If broker is suspended / under resolution, ODR pauses pending substitution of broker representative (Resolution Professional under IBC, if applicable). Investors get parallel recourse to IPF for compensation up to IPF cap.

Legal heir substitutes. Estate-administration proof required.

NRI / foreign investor disputes flow through ODR identically. ODR hearings are virtual; jurisdictional issues addressed through PIS / FEMA compliance evidence.

ODR is structured for investor-vs-intermediary disputes. Intermediary-vs-intermediary disputes (e.g. broker vs depository over off-market transfer reversal) typically go through exchange / depository internal mechanisms, not ODR.

Cut-off for ODR-eligible disputes: from the date of the dispute / cause of action. Industry-typical limitation period: 3 years from cause of action (per the Limitation Act 1963, as applied to arbitration). Older disputes may be time-barred.

If IGRC has already issued an order and the period for appeal has lapsed, ODR may decline to re-adjudicate (res judicata).

  • ODR Institutions report case statistics to SEBI quarterly
  • SEBI publishes consolidated ODR statistics in its Annual Report
  • Pendency, average disposal time, satisfaction surveys
  • Periodic audit of ODR Institution functioning by SEBI
  • [gotcha] Conciliation participation is mandatory in good faith. A broker that submits boilerplate denial and skips conciliation sessions may face adverse inferences at arbitration. Compliance Officer should attend personally for material disputes.

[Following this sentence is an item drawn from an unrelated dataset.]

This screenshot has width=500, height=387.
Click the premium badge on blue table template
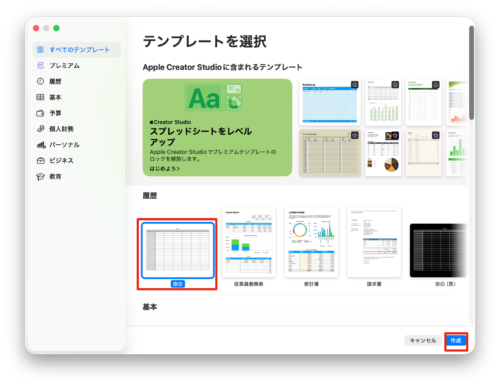pos(354,84)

  • [industry practice] Most large brokers maintain an “ODR docket” tracking pending conciliations and arbitrations, with hearing dates, exposure amount, settlement-authority limits.

  • [risk trade-off] Settling at conciliation is typically cheaper than fighting through arbitration. Broker fees at arbitration are 3–5x conciliation fees. Plus exposure to monetary award + 90-day Section 34 challenge cost. Settle if liability is clear.

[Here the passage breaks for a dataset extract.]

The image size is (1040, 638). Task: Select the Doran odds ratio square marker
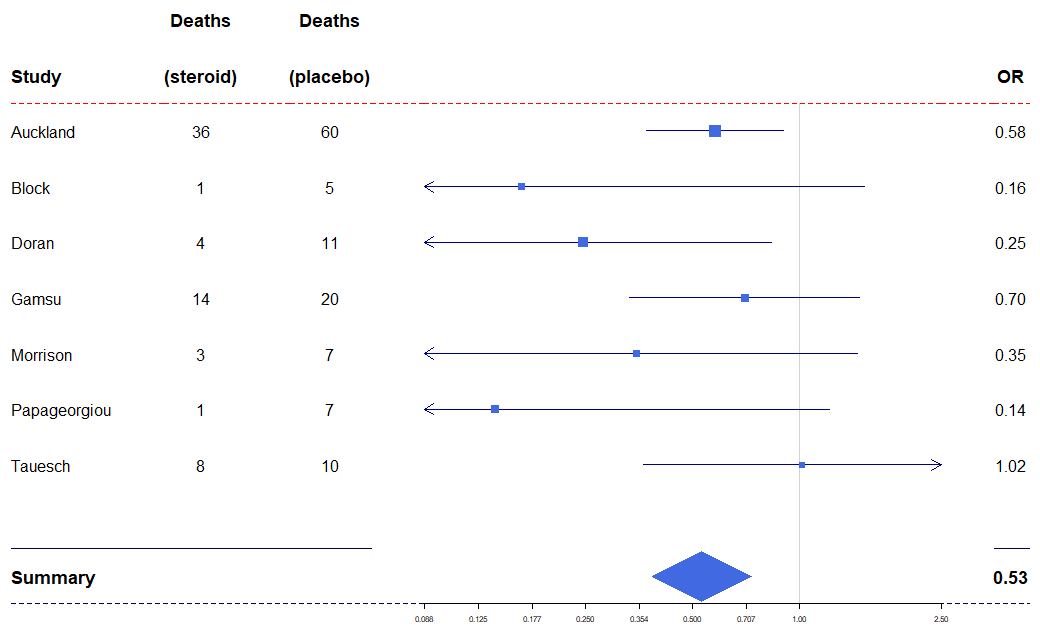[x=583, y=242]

  • [cost optimization] Pre-conciliation negotiation directly with investor (informal call between Compliance Officer and investor) often resolves disputes before formal conciliation triggers. ODR Institution can record such early settlements without proceeding to formal conciliation hearings.

  • [gotcha] Document everything. ODR awards turn heavily on documentary evidence — KYC trail, contract notes, audio recordings, surveillance alerts. Brokers who haven’t kept proper records lose disputes they would otherwise win.

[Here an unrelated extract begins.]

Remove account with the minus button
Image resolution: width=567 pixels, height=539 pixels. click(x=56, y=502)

  • [gotcha] Section 34 challenge to ODR award has 90-day window; filing in High Court costs significant legal fees (Rs 5–20 lakh for material disputes). Most brokers don’t challenge unless the dispute is large (above Rs 50 lakh) or contains substantive jurisdictional error.

  • [industry practice] Mid-large brokers retain panel counsel for ODR matters — typically a senior advocate plus 1–2 instructing solicitors. Smaller brokers handle in-house Compliance Officer + occasional external counsel.

  • [gotcha] ODR award includes interest from date of dispute; if dispute is two years old by the time of award, interest can be material. Negotiate settlement amounts to include interest exposure.

  • [industry practice] SEBI publishes ODR Institution performance — average time-to-resolve, settlement rates. Brokers can choose which institution to enrol with (within SEBI-approved panel). Industry-typical: brokers enrol with institutions that have lower delay and higher settlement rates.

  • [gotcha] ODR Nodal Officer change must be promptly updated on the portal; missing a notification because the previous Nodal Officer left and the inbox isn’t monitored has happened.

  • PMLA / STR — ODR proceedings may surface suspicious-transaction facts triggering an STR to FIU-IND. Compliance Officer must coordinate.
  • Income-tax — Settlement amounts may have TDS implications under Section 194 / 195. Tax-team review of settlements > Rs 1 lakh is industry-typical.
  • Stamp duty — Settlement agreements may attract stamp duty under State Stamp Acts. Some states exempt SEBI-ODR settlements; verify with State Stamp Office.
  • GST — Brokerage refunds may attract GST adjustment under CGST Section 34 (credit note). Tax compliance team coordinates.
  • Civil court — Investor (or broker) can challenge ODR award in High Court under Section 34. ODR award is otherwise enforceable as a decree under Section 36 of the Arbitration Act.